13b. Develop a Financial Aid Policy and Procedures Manual for communicating guidelines for each financial aid procedure to faculty and staff.
Started and work is still in process. 80% completed.
13c. Student Development will provide an overview of the legal requirements and restrictions mandated by the Federal Right to Privacy Act (FERPA) to faculty and staff through a workshop during Fall 2002 In-Service and through training during new faculty orientation each semester hosted by academic deans.
A new information document, "FERPA for Faculty & Staff", was developed and distributed to faculty during spring semester, 2003 in an effort to keep employees informed of the legal requirements and restrictions mandated by the Federal Right to Privacy Act. Workshops on FERPA for new faculty are planned for fall 2003.
13d. Increase the amount of financial aid information on the CFCC website to provide prospective students easy access to critical information such as application deadlines.
All financial aid information is evaluated on a monthly basis and as this information changes it is posted to the CFCC website so students and prospective students are kept informed in a timely manner.
13e.
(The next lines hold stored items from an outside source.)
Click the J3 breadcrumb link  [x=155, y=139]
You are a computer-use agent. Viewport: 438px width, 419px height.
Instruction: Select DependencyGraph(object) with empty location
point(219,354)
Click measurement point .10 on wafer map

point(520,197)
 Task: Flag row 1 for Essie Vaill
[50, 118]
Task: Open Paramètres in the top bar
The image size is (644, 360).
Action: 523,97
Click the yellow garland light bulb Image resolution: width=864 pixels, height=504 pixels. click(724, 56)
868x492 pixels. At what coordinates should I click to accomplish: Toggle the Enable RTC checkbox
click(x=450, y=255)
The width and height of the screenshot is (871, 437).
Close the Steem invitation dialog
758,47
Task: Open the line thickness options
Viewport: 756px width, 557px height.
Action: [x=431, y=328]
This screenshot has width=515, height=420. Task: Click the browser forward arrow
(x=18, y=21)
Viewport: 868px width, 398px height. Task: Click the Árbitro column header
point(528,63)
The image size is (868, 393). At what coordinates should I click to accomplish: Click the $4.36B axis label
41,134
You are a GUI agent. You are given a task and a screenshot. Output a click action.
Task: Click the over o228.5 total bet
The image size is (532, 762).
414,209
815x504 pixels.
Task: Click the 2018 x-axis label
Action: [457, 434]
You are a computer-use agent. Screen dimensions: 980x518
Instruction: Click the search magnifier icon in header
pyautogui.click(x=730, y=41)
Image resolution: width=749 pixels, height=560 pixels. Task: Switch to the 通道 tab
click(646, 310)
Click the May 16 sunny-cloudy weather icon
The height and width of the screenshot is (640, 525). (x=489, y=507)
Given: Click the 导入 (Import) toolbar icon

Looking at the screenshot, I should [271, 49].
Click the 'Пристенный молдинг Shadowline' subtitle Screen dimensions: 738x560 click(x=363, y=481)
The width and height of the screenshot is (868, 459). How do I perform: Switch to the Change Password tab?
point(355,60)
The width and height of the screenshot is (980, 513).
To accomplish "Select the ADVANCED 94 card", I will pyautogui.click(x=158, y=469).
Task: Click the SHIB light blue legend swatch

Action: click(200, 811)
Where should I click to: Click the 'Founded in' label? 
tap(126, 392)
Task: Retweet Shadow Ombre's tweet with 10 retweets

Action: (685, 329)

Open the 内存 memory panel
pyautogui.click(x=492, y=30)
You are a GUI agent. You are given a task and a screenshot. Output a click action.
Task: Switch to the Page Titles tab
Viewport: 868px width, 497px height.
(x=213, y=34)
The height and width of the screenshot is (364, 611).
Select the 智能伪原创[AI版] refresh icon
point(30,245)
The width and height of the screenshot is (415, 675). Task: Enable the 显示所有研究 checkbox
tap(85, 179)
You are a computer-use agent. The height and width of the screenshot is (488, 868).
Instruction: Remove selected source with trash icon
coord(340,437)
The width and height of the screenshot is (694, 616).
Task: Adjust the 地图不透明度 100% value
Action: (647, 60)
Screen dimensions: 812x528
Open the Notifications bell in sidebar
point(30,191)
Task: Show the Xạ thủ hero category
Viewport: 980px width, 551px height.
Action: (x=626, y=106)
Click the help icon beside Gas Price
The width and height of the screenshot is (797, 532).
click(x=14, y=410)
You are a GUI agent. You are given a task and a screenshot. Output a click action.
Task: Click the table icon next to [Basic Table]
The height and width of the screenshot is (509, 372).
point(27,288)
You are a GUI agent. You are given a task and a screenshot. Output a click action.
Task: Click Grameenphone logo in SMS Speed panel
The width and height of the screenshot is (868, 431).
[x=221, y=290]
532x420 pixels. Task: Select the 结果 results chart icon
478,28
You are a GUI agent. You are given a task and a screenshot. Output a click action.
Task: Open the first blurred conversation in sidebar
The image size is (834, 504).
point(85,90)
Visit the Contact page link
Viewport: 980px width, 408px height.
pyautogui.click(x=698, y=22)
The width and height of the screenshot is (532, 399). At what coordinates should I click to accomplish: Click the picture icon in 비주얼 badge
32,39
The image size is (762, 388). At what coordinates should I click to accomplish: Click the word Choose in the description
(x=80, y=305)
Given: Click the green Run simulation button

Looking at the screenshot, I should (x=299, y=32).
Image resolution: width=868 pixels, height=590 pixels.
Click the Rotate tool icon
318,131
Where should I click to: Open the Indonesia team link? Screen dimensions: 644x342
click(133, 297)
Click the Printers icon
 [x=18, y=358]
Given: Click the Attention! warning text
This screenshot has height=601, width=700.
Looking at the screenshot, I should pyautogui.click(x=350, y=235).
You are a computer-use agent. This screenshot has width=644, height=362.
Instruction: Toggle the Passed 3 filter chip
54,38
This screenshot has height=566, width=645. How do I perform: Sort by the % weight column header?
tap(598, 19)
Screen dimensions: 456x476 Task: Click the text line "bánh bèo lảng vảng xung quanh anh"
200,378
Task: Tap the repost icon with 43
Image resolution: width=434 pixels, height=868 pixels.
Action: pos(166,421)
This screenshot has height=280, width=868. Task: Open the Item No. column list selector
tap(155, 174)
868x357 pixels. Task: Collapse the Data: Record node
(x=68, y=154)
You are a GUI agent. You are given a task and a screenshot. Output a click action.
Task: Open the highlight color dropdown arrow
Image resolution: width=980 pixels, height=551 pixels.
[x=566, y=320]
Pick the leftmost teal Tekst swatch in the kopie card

Personnel and Public Information will collaborate to update the 'New Employee Orientation' video in an effort to improve professional appearance and include more departments, building changes, and other information helpful to new employees.
Personnel and the Public Information Office staff have updated the "New Employee Orientation" video and will begin using the new video with the large group of new employees during orientations in July and August.
A PowerPoint presentation used during new employee orientations was updated and implemented during orientations with new employees April 2003.
2001-2005 College Goals Approved by the CFCC Board of Trustees March 28, 2001.